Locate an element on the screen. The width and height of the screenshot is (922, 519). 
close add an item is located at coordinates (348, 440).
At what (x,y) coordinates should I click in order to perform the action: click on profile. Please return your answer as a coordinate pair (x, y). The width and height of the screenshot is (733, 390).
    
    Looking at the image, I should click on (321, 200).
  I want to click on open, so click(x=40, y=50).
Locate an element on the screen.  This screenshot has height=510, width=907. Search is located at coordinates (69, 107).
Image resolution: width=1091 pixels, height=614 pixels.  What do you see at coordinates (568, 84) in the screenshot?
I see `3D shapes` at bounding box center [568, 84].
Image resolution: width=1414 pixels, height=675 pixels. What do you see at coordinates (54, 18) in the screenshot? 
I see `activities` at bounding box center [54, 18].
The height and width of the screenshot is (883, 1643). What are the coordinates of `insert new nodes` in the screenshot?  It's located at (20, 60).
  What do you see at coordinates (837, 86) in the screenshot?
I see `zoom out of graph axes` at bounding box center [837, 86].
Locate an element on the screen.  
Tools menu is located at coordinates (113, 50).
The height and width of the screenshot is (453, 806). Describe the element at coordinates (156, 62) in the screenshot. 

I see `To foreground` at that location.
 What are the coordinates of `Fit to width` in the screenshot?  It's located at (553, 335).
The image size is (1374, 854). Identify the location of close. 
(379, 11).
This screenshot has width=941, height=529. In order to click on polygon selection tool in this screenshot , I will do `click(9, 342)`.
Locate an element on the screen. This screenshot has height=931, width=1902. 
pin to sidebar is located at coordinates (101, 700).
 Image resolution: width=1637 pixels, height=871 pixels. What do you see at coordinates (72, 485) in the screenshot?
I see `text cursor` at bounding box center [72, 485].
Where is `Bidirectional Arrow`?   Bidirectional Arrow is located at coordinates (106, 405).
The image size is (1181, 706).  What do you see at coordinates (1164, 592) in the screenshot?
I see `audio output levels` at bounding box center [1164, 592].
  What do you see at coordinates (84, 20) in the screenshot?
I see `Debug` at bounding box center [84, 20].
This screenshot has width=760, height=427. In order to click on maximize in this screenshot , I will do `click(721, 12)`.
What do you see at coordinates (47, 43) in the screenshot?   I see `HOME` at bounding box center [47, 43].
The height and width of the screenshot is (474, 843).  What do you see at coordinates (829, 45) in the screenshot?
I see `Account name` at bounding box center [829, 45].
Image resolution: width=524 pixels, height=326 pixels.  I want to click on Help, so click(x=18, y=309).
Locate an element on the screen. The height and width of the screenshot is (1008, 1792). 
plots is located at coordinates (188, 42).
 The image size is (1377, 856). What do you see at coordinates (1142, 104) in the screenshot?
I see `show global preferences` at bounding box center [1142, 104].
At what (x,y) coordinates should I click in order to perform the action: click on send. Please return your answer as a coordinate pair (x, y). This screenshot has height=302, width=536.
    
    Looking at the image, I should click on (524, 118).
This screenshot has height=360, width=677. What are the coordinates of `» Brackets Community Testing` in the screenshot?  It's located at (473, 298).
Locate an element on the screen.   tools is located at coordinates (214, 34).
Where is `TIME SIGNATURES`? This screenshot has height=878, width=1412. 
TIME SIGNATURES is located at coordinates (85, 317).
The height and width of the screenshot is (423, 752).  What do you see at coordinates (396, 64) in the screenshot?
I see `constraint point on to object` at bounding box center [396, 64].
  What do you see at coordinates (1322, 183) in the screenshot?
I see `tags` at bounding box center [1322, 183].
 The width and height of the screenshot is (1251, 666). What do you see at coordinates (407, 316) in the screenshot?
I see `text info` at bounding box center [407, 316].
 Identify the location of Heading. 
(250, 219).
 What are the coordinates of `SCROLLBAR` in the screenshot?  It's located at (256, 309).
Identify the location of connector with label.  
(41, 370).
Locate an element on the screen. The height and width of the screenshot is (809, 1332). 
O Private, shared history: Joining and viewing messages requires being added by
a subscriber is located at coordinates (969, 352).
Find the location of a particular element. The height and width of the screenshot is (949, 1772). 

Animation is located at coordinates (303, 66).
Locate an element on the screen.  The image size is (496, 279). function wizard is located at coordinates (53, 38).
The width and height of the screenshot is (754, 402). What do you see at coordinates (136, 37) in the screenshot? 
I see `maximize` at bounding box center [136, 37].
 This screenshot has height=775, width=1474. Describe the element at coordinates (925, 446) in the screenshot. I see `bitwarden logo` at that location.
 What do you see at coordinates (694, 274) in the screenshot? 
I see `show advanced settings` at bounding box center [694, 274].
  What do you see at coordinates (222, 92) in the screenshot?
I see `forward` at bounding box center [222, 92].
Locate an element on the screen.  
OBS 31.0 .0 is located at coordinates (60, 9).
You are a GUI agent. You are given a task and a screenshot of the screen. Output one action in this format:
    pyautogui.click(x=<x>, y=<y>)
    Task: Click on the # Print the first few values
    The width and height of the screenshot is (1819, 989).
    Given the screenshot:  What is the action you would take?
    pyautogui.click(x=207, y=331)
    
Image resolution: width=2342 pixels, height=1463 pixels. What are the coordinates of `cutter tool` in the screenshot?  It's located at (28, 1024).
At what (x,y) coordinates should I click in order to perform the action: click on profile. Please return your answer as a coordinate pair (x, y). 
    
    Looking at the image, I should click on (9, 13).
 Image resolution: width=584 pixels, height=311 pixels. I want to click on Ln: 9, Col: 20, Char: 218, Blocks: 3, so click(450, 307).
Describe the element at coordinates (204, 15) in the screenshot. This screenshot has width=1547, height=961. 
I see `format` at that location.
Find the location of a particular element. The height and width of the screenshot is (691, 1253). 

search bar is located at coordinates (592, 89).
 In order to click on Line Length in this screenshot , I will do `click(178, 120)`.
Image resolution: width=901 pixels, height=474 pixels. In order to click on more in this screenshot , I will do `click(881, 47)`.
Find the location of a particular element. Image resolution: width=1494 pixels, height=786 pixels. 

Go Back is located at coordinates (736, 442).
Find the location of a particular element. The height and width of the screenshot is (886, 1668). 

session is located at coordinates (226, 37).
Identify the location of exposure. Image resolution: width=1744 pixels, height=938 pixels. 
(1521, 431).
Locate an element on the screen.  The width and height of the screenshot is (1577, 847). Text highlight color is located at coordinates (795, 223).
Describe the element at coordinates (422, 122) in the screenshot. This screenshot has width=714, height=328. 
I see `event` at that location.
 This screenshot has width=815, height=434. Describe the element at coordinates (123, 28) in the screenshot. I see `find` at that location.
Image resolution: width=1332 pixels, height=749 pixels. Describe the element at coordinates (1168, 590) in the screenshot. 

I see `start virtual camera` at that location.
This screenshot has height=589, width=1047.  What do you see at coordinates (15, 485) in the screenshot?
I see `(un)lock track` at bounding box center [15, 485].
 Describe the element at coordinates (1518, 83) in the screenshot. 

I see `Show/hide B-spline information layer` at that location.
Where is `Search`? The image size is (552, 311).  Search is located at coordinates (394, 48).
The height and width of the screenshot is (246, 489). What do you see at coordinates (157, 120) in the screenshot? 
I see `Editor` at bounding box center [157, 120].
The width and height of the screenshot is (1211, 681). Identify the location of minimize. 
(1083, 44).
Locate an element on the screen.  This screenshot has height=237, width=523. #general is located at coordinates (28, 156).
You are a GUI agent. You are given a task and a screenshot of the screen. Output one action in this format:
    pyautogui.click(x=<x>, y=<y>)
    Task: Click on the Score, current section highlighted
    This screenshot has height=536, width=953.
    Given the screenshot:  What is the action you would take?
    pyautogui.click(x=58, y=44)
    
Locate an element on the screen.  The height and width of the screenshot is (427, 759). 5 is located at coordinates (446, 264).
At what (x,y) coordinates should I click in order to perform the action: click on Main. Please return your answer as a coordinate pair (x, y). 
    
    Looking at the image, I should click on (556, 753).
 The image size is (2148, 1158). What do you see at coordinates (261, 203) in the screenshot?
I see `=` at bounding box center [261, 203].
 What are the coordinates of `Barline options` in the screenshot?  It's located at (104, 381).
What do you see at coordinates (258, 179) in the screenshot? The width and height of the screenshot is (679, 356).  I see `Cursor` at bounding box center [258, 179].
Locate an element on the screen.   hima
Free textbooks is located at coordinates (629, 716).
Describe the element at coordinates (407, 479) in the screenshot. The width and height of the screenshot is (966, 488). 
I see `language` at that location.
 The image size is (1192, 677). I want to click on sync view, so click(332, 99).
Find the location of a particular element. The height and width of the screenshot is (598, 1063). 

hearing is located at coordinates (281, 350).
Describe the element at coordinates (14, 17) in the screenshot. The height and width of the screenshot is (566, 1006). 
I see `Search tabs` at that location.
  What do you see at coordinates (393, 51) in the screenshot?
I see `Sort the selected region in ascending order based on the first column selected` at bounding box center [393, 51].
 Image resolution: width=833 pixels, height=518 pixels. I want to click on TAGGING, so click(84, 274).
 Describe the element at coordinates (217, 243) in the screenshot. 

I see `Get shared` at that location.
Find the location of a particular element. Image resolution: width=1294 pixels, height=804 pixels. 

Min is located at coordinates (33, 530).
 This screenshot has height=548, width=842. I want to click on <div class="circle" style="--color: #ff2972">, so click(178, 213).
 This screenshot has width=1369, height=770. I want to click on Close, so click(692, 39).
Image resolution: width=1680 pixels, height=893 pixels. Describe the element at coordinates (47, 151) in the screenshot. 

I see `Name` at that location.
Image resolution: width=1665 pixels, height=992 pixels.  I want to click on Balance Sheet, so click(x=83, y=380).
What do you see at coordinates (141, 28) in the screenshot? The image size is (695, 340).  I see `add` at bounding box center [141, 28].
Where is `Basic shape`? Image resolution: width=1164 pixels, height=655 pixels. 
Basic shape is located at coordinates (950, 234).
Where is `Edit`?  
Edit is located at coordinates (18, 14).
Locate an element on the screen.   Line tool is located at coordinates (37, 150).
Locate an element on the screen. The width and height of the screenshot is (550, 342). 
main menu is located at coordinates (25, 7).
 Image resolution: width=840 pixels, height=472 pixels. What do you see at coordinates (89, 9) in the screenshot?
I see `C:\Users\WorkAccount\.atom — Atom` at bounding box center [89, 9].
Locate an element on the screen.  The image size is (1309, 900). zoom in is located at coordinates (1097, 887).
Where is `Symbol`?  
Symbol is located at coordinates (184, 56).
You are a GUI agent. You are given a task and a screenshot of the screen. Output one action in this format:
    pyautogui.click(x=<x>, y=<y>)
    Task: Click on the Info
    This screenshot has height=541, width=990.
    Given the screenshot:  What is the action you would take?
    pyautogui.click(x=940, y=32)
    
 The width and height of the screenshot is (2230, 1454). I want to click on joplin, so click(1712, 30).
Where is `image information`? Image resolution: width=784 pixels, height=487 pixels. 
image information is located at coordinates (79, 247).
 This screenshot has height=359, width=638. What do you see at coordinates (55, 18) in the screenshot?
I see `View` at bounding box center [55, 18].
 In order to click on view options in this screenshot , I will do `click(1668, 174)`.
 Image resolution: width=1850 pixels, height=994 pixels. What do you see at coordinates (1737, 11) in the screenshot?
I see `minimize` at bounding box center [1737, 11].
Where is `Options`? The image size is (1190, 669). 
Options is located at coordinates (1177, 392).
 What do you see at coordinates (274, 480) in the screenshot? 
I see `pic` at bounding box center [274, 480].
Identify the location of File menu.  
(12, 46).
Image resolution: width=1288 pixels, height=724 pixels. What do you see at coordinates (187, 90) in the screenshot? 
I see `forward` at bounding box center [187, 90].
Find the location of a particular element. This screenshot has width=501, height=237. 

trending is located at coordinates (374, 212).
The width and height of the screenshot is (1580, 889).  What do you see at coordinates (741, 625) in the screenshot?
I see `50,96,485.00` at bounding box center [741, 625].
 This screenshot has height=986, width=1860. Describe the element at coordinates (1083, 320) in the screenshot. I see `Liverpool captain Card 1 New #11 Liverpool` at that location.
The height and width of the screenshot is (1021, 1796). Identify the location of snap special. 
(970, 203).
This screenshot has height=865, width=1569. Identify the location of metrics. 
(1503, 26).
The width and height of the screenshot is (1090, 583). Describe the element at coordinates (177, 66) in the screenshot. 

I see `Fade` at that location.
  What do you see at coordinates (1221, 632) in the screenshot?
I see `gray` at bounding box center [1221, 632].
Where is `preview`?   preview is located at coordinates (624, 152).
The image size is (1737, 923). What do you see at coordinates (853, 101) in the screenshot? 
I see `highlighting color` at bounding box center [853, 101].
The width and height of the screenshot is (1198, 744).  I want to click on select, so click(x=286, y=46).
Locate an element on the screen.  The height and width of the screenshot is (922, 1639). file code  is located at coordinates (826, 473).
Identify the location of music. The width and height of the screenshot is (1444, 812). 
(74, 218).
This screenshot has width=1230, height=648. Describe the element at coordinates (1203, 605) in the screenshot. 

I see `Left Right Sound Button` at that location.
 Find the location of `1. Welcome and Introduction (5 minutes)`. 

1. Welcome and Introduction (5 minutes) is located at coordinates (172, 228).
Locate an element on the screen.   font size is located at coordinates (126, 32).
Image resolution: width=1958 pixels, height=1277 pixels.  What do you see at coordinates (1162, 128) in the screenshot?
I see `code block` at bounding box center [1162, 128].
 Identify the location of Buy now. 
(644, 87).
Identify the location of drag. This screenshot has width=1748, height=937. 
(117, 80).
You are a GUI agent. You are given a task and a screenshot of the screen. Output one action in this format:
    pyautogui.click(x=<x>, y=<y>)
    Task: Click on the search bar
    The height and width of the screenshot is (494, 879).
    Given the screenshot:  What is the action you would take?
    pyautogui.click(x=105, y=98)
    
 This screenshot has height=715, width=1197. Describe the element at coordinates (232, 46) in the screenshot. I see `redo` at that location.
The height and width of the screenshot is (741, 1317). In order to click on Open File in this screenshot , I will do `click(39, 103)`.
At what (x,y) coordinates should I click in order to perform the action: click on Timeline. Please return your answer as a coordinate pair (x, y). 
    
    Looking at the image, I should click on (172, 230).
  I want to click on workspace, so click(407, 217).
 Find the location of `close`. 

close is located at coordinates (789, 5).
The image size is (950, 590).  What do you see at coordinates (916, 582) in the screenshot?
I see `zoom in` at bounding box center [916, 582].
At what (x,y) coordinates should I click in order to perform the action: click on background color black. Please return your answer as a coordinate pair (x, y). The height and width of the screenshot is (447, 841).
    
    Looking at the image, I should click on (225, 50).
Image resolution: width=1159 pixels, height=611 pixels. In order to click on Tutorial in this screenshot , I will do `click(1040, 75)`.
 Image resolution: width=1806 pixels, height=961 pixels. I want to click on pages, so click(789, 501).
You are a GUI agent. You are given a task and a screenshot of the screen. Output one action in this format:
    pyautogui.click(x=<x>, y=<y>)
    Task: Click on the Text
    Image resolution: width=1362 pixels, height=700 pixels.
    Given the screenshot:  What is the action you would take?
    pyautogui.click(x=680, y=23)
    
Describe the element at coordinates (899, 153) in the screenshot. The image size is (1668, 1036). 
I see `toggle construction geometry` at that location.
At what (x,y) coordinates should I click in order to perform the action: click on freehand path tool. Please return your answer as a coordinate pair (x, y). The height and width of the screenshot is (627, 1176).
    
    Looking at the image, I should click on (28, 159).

⁂

• **OBJECTIF**
Dans les entrées ci-dessus, citez mot pour mot tout ce qui va de la ligne contenant « What do you see at coordinates (258, 179) » jusqu'à celle contenant « Free textbooks is », ces deux lignes comprises.

• **RÉPONSE**
What do you see at coordinates (258, 179) in the screenshot? The width and height of the screenshot is (679, 356).  I see `Cursor` at bounding box center [258, 179].
Locate an element on the screen.   hima
Free textbooks is located at coordinates (629, 716).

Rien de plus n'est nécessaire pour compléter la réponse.